MATERIAL PROVIDED
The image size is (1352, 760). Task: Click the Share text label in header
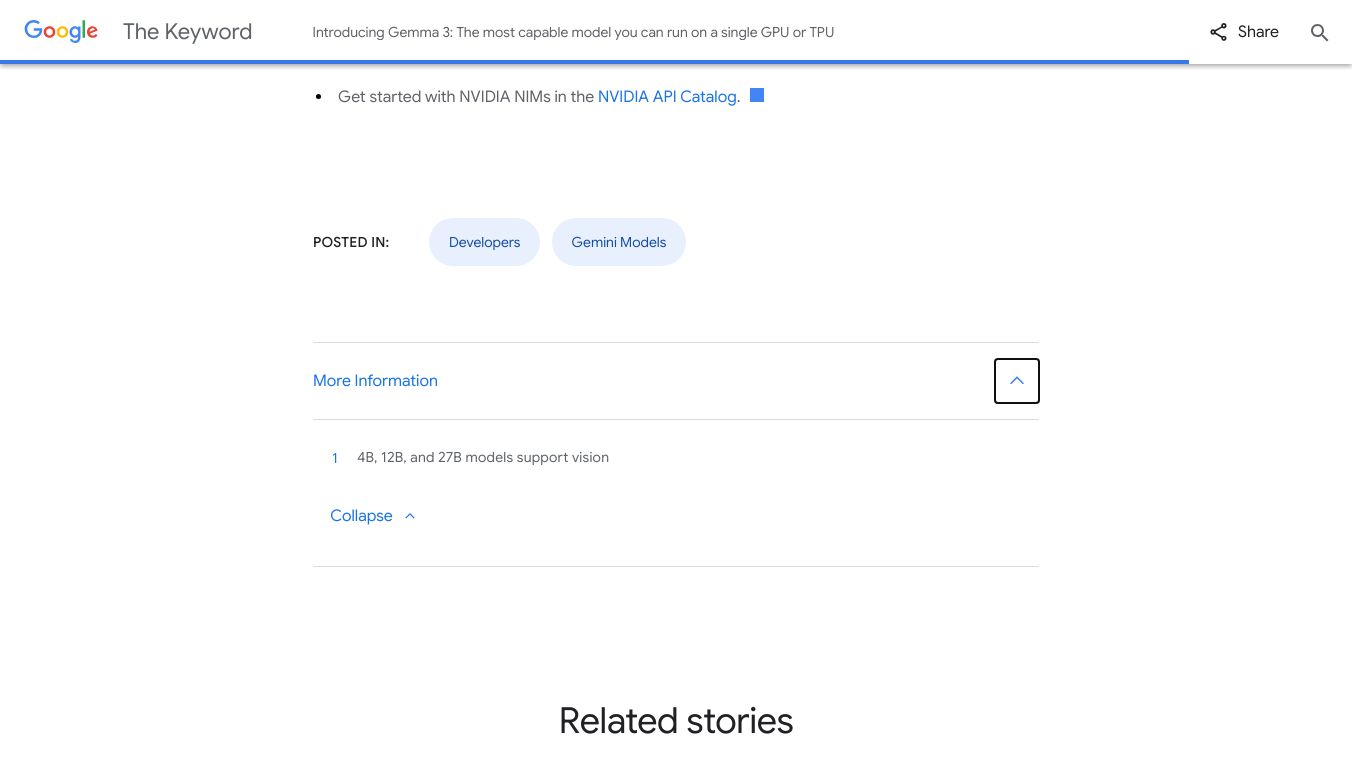coord(1258,32)

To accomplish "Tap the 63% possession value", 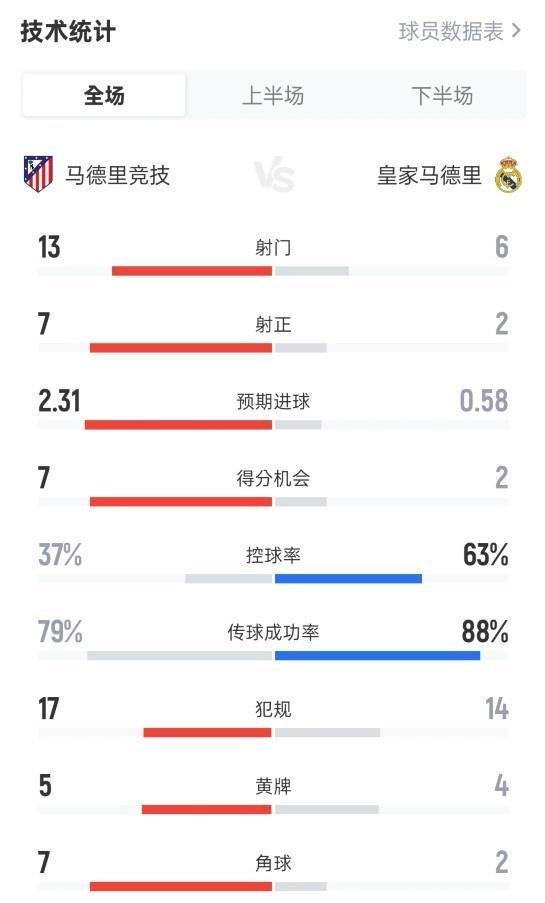I will click(x=486, y=555).
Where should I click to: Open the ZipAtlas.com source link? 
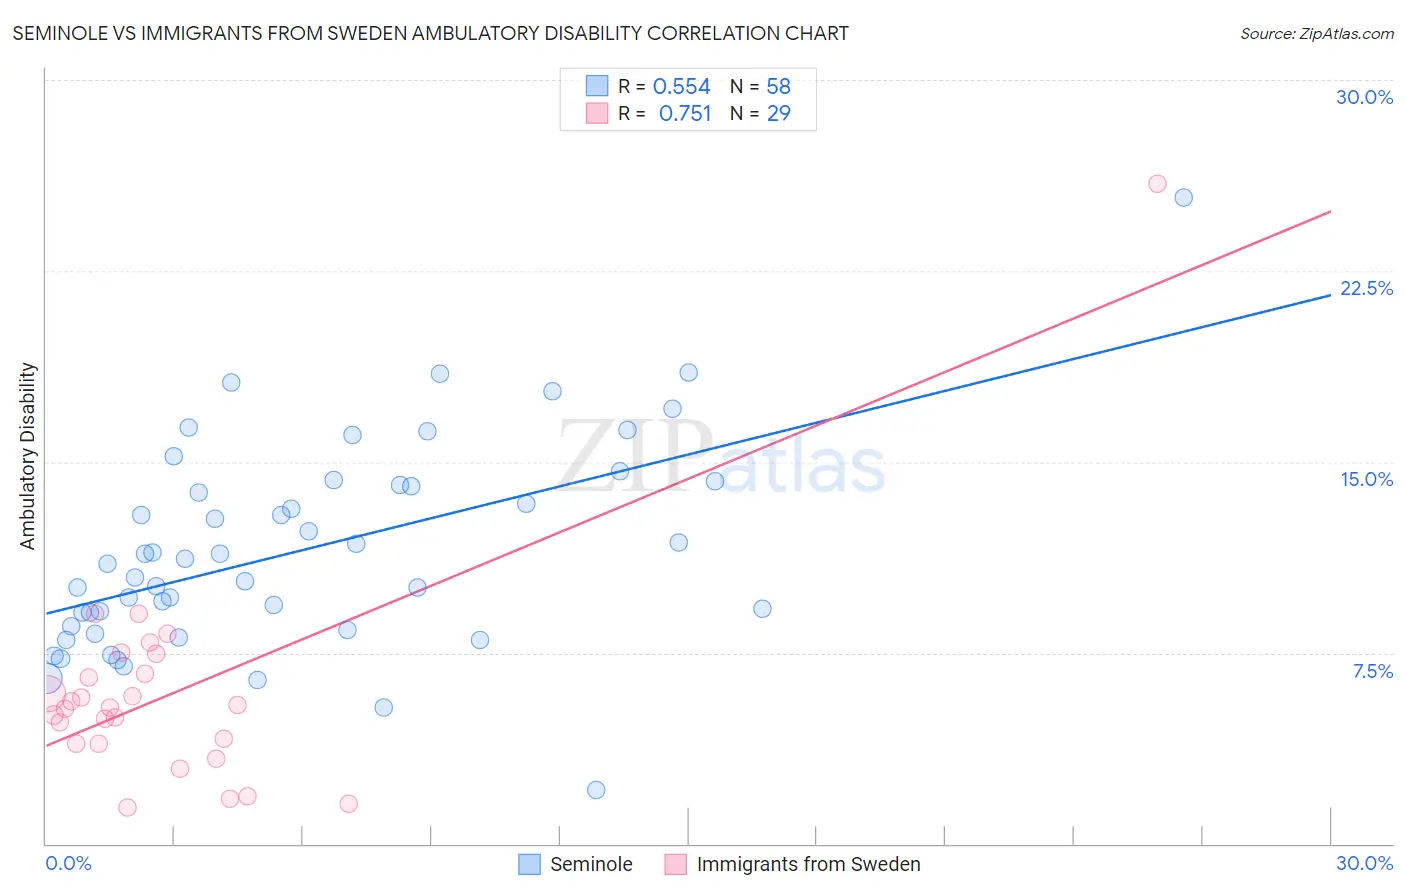coord(1317,33)
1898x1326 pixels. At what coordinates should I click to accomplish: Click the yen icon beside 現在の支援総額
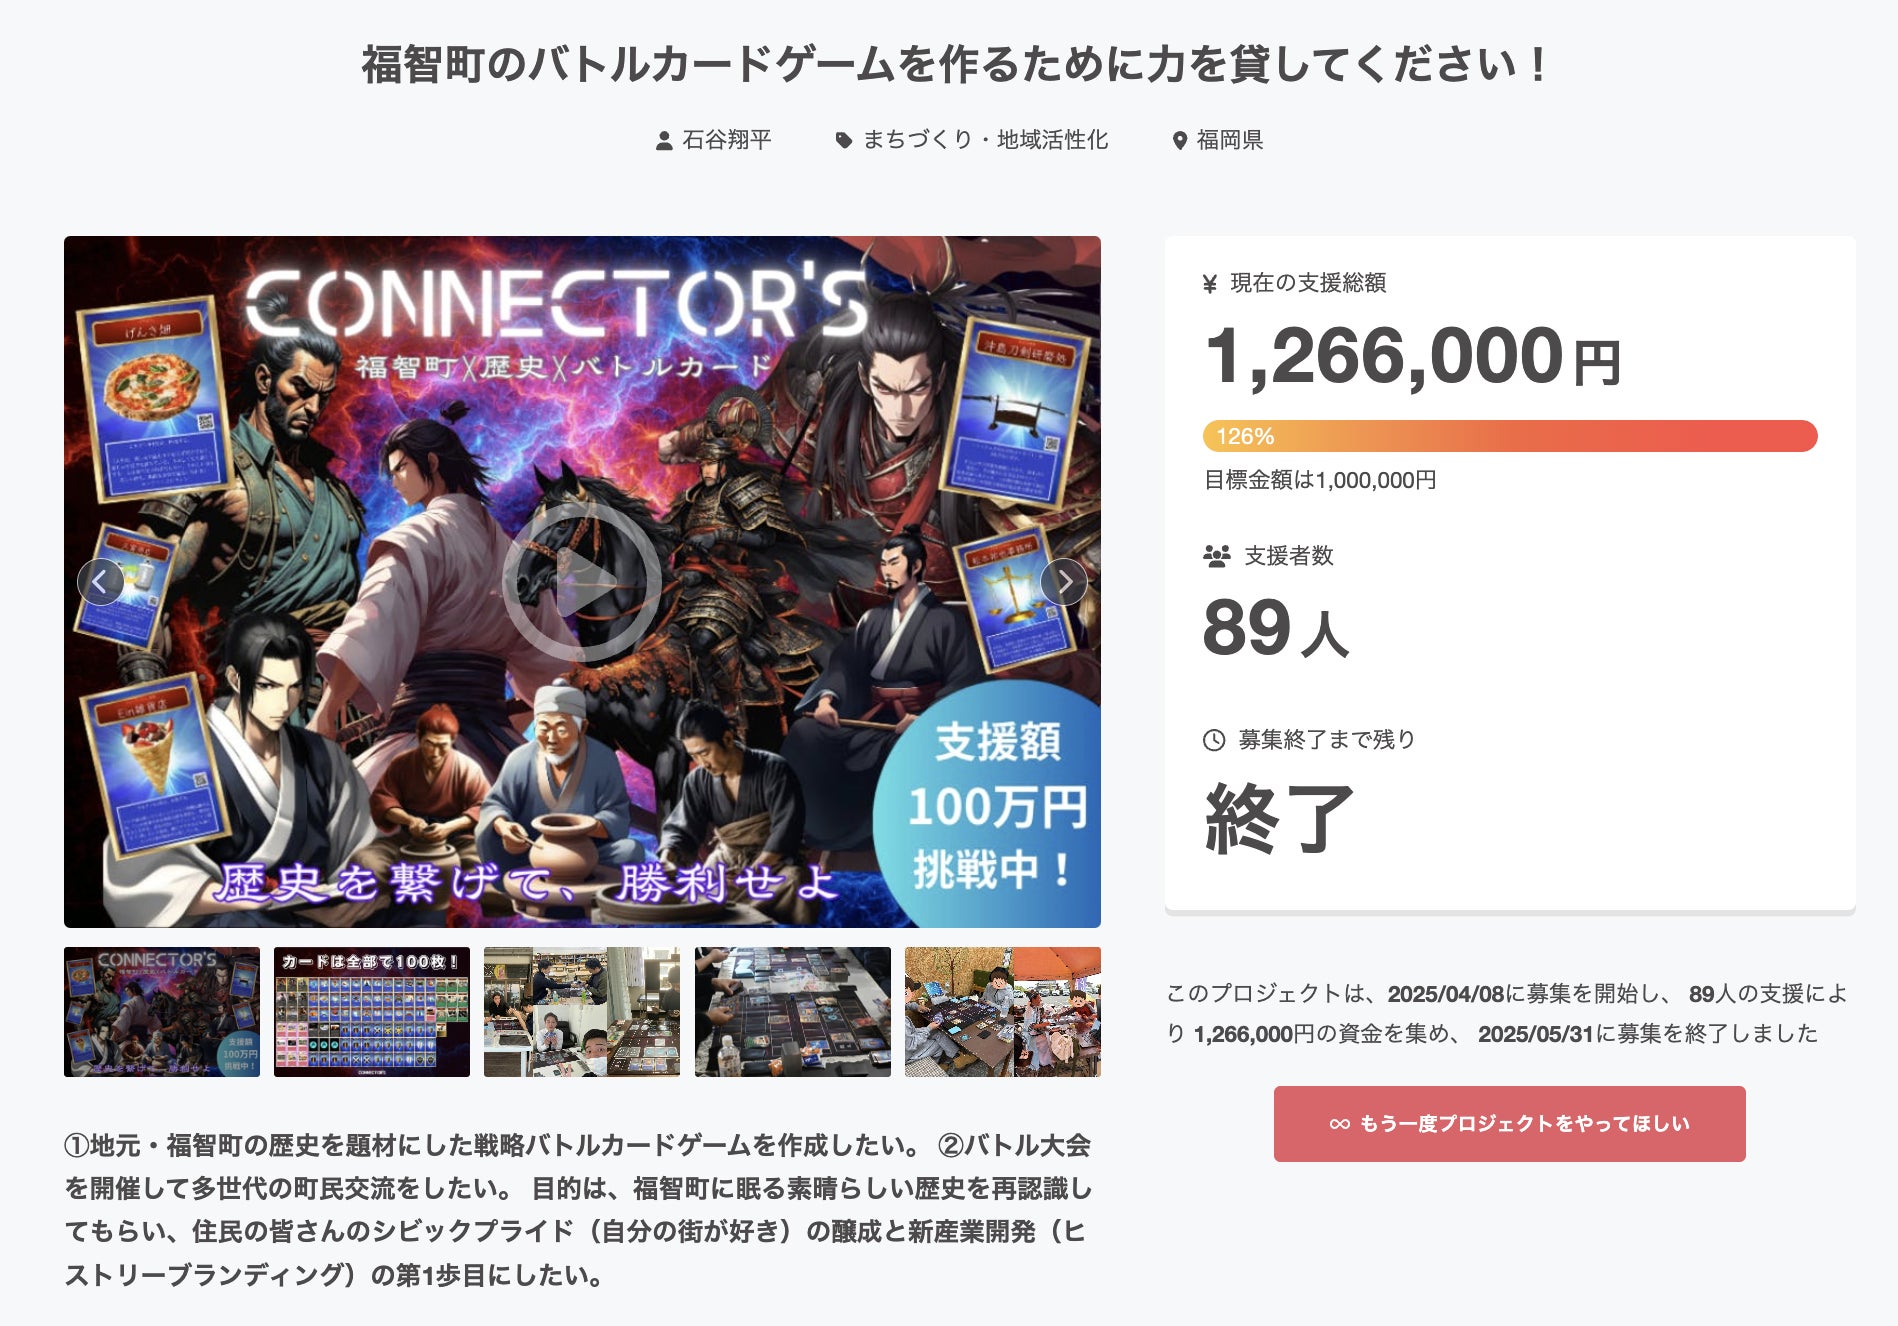(1210, 284)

WORK ITEM
Copy nothing but the lines above from the one with "1898x1326 pixels. At" through the end of the material, word for word, and drop the pictures.

TASK SOLUTION
1898x1326 pixels. At what coordinates should I click to accomplish: Click the yen icon beside 現在の支援総額
(1210, 284)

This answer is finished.